Qu’est-ce que tu fais pour donner de la visibilité à la communauté noire ?

Le fait que, de manière générale, on ne trouve pas de personnes noires (ou autres) parmi ceux qui prennent des décisions m’interpelle.

L’entrepreneuriat paraît vite élitiste. Certains peuvent se sentir exclus, alors que c’est censé être accessible à tous et permettre de s’émanciper.

Entreprenoires, c’est une plateforme pour celles qu’on ne voit pas dans les réseaux et conférences d’entrepreneurs classiques. La plateforme leur permet d’être vues.

Il y a une expression qui dit « your chair to the table » et quelqu’un qui a dit, je n’ai pas envie de devoir arriver avec ma propre chaise, trouver de la place, mettre ma chaise et expliquer pourquoi je suis là. Je préfère construire ma propre table.

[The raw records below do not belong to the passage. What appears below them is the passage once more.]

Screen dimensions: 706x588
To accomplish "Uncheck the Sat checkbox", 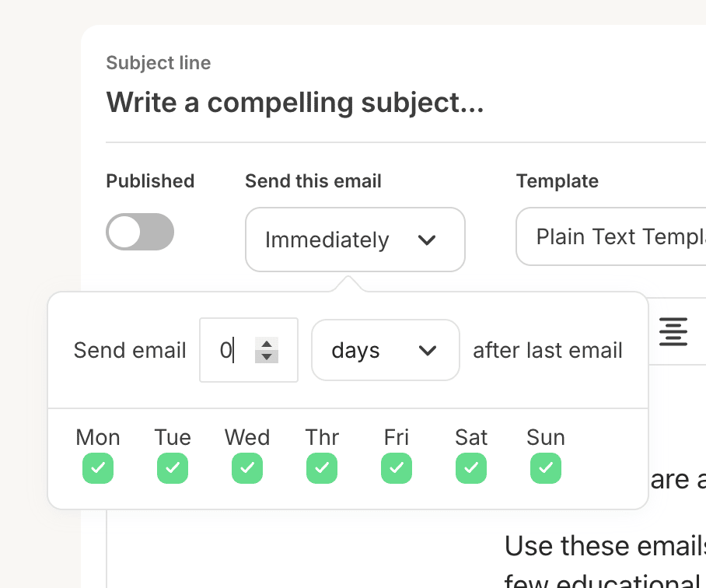I will 471,468.
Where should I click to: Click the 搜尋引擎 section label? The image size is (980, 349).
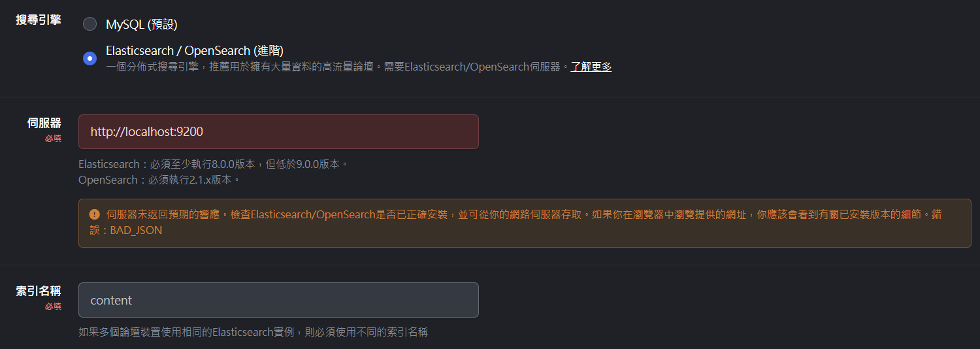[x=39, y=20]
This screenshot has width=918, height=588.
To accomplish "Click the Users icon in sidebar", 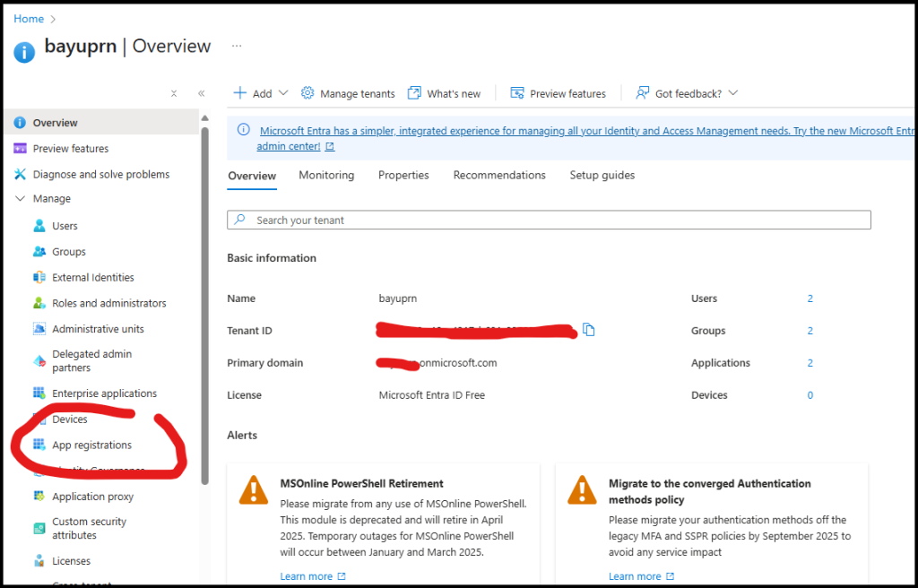I will (39, 226).
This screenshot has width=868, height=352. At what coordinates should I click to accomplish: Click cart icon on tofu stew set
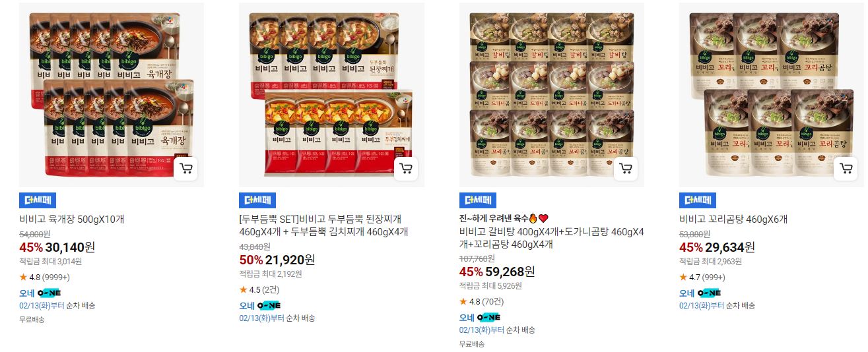406,169

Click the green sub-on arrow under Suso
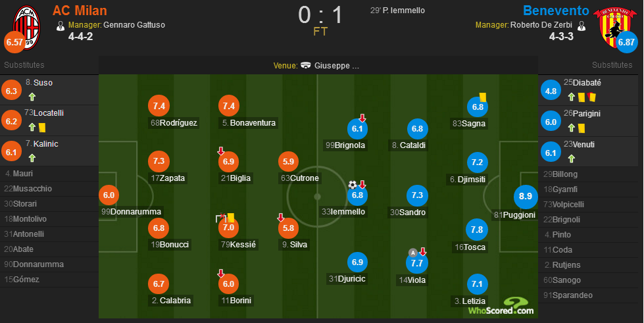tap(32, 97)
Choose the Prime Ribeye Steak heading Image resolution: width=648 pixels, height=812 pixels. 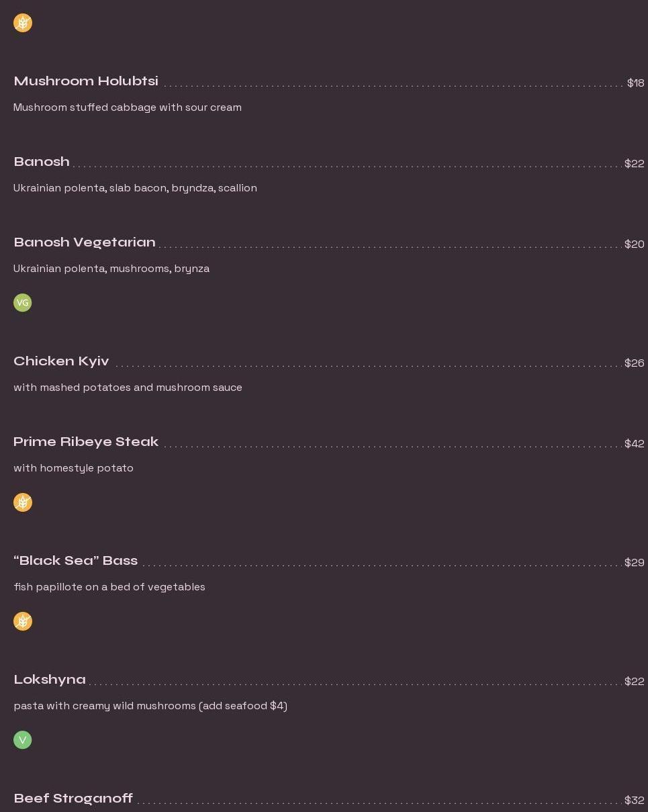[86, 442]
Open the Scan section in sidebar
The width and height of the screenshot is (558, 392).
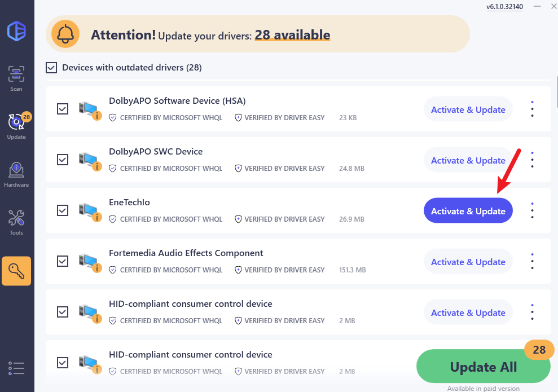[x=16, y=78]
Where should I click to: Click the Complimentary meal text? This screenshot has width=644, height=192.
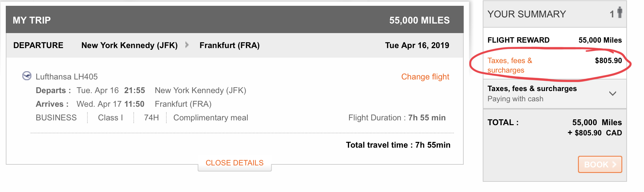(x=211, y=118)
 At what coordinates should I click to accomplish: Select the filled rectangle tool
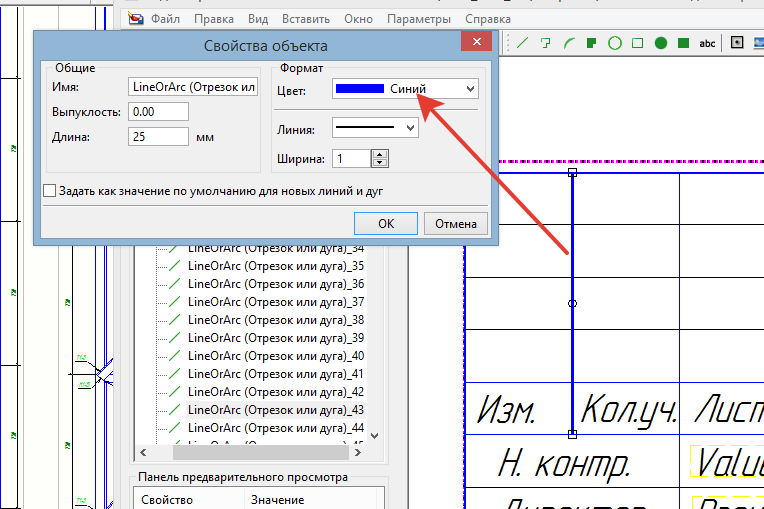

Le but d’Entreprenoires, c’est de s’organiser mais aussi d’arriver en étant une force de proposition. De donner de la visibilité à toutes ces femmes qui ne sont jamais vues. De ne plus pouvoir passer à côté. Que des gens se disent « Ah, mais il y a des gens qui font ça en fait » ! Et ça pourrait permettre aux autres de se rendre compte qu’eux non plus, ne sont pas mixtes.

C’est au mois de juin, à la suite du mouvement Black lives matter, que j’ai créé Entreprenoires> parce que j’avais besoin de vision positive, d’exemples positifs. J’étais fatiguée de voir des gens noirs se faire tuer à même le sol, des vidéos de noirs se faire abattre ou même des personnes racisées ici, dans les quartiers compliqués se faire tuer.

D’autres initiatives que tu veux mettre en avant ?

Le livre Peau noire, médias blancs, de Djia Mambu. L’espace Café Congo, créé par Gia Abrassart, qui met en avant des artistes afro-descendant. Le collectif Mémoire Coloniale qui se penche sur la façon dont les noirs et leur histoire sont représentés dans l’espace public. Notamment via des visites dans plusieurs communes de Bruxelles où ils montrent et expliquent les lieux marquants de l’histoire noire en Belgique. Le collectif Bamko dynamique co-inclusive entre la société belge et ses composantes afrodescendantes.